DIRECTIONS FOR THIS TASK — Would you reproduce the entries exactly, including every line?

==== RAW DATA

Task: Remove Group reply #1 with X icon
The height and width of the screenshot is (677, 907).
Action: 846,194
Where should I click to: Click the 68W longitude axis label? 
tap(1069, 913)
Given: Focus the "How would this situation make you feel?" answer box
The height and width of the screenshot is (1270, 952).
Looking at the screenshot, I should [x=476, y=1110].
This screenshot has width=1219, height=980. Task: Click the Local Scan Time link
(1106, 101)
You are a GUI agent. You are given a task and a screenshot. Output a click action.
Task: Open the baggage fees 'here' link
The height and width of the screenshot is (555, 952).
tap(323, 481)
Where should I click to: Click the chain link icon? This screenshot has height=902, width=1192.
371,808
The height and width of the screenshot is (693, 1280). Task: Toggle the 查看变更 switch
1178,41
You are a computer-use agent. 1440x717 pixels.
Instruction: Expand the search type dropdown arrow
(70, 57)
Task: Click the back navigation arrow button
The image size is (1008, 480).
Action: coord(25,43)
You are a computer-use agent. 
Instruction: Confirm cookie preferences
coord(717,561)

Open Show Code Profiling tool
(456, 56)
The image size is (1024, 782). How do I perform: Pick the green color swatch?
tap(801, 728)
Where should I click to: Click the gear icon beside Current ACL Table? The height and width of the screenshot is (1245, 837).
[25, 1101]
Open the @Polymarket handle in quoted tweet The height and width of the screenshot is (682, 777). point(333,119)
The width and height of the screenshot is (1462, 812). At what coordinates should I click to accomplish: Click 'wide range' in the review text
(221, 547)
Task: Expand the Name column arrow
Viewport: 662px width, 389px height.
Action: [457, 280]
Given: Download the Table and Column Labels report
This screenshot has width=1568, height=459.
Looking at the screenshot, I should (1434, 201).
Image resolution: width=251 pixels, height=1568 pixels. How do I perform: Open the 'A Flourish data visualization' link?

========

OUTPUT OF THE EXERCISE —
Task: Remove Group reply #1 with X icon
The height and width of the screenshot is (677, 907).
Action: 846,194
Where should I click to: Click the 68W longitude axis label? 
tap(1069, 913)
Given: Focus the "How would this situation make you feel?" answer box
The height and width of the screenshot is (1270, 952).
Looking at the screenshot, I should [x=476, y=1110].
This screenshot has width=1219, height=980. Task: Click the Local Scan Time link
(1106, 101)
You are a GUI agent. You are given a task and a screenshot. Output a click action.
Task: Open the baggage fees 'here' link
The height and width of the screenshot is (555, 952).
tap(323, 481)
Where should I click to: Click the chain link icon? This screenshot has height=902, width=1192.
371,808
The height and width of the screenshot is (693, 1280). Task: Toggle the 查看变更 switch
1178,41
You are a computer-use agent. 1440x717 pixels.
Instruction: Expand the search type dropdown arrow
(70, 57)
Task: Click the back navigation arrow button
The image size is (1008, 480).
Action: coord(25,43)
You are a computer-use agent. 
Instruction: Confirm cookie preferences
coord(717,561)

Open Show Code Profiling tool
(456, 56)
The image size is (1024, 782). How do I perform: Pick the green color swatch?
tap(801, 728)
Where should I click to: Click the gear icon beside Current ACL Table? The height and width of the screenshot is (1245, 837).
[25, 1101]
Open the @Polymarket handle in quoted tweet The height and width of the screenshot is (682, 777). point(333,119)
The width and height of the screenshot is (1462, 812). At what coordinates should I click to accomplish: Click 'wide range' in the review text
(221, 547)
Task: Expand the Name column arrow
Viewport: 662px width, 389px height.
Action: [457, 280]
Given: Download the Table and Column Labels report
This screenshot has width=1568, height=459.
Looking at the screenshot, I should (1434, 201).
Image resolution: width=251 pixels, height=1568 pixels. How do I perform: Open the 'A Flourish data visualization' link?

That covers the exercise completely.